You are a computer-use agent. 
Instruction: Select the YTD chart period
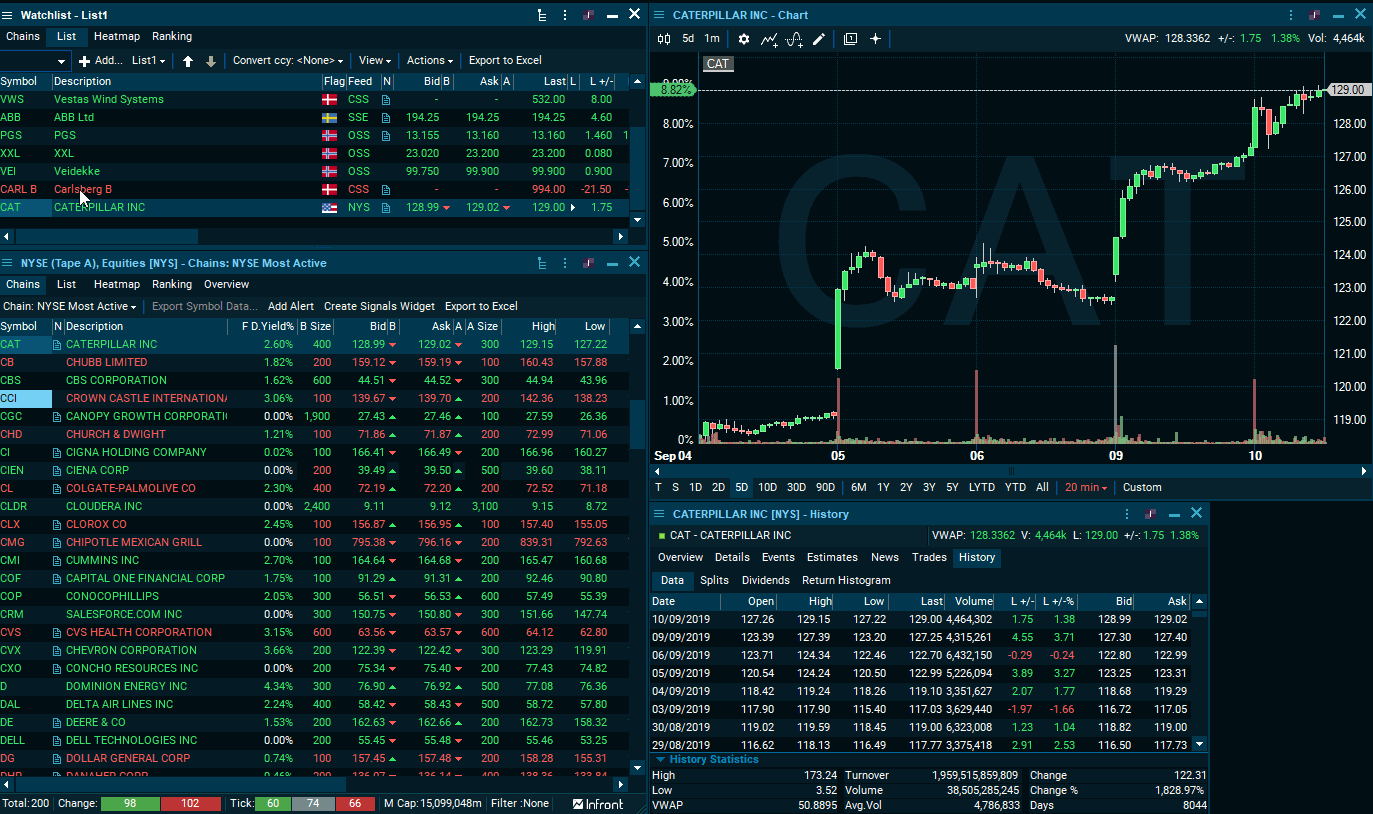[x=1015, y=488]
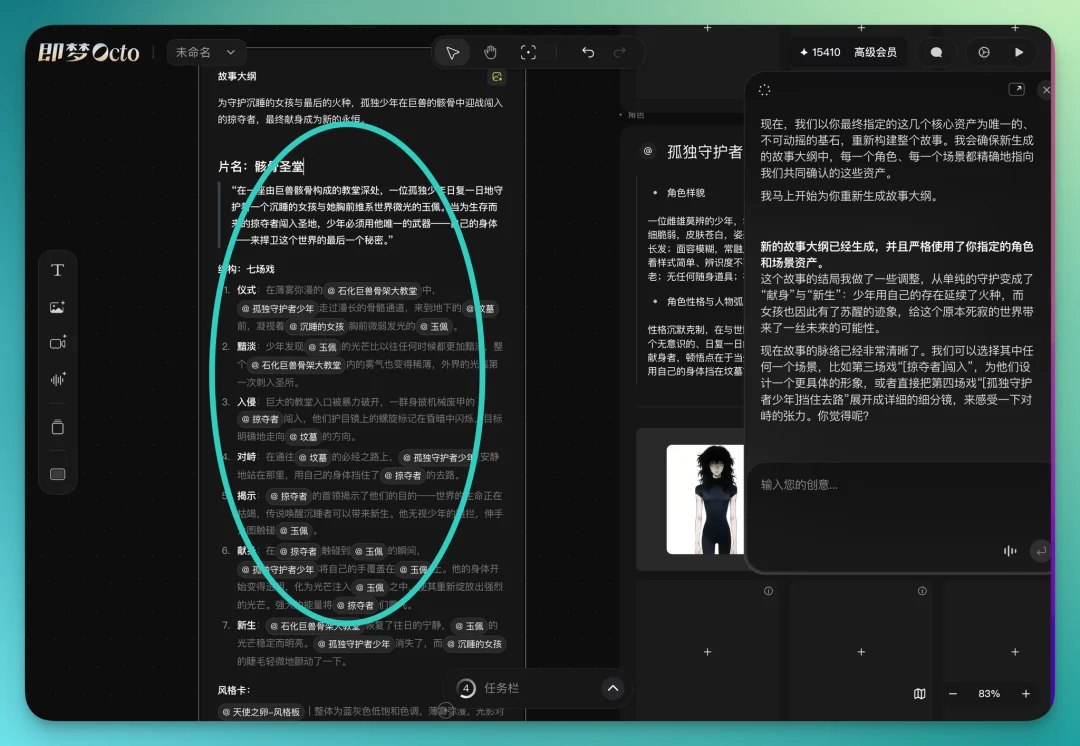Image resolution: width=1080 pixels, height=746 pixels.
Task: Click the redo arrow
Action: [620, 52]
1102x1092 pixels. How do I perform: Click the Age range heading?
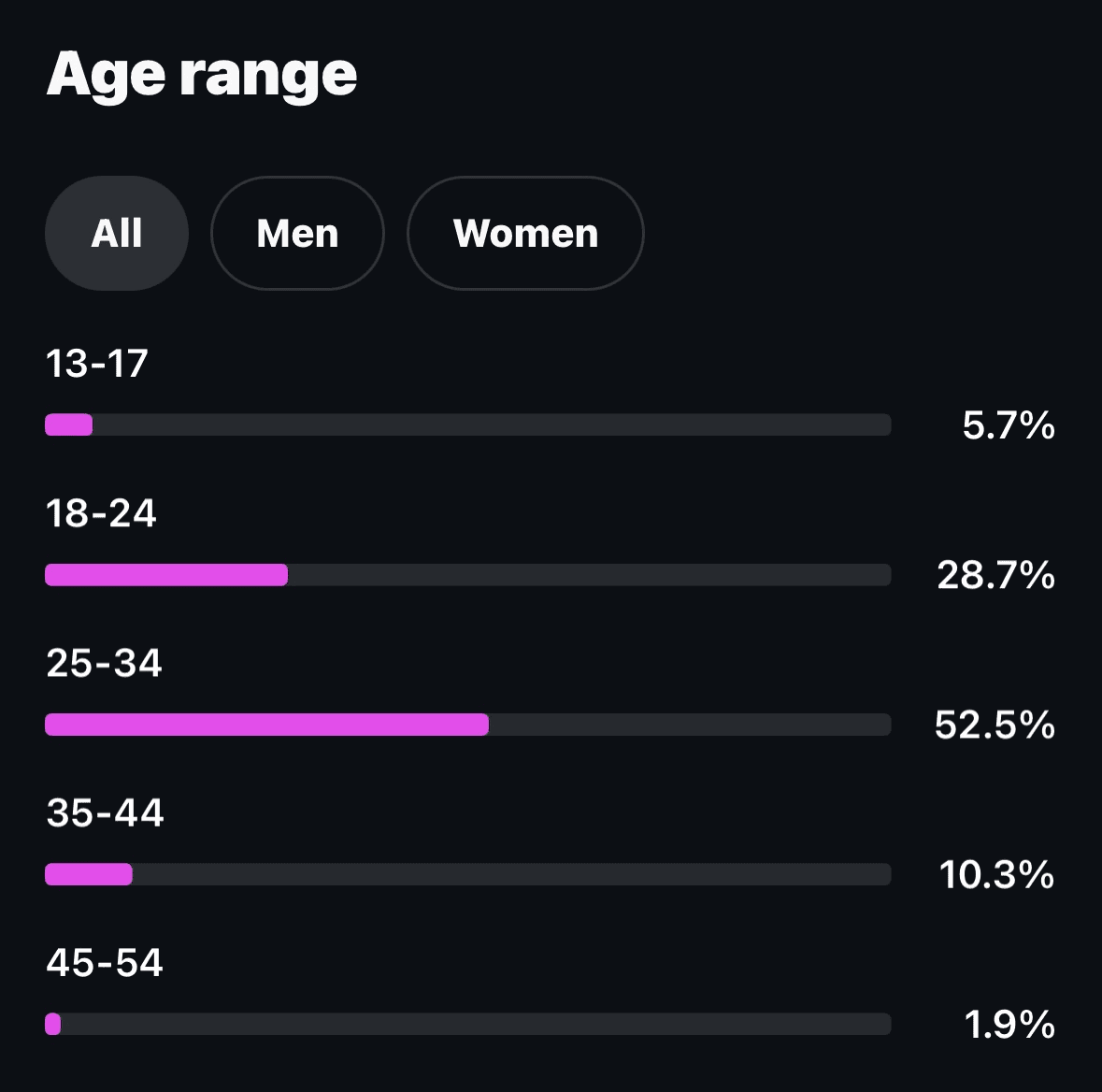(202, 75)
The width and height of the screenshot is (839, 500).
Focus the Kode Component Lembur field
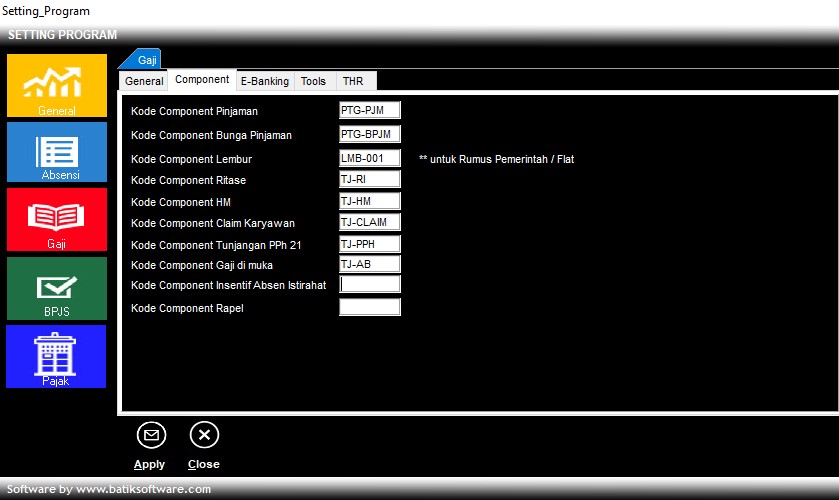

——

### Action item
Every line between the one containing "The width and" and the end of the listing, both included, needs to be retyped exactly, minus the pictures.

### Exercise response
The width and height of the screenshot is (839, 500).
Focus the Kode Component Lembur field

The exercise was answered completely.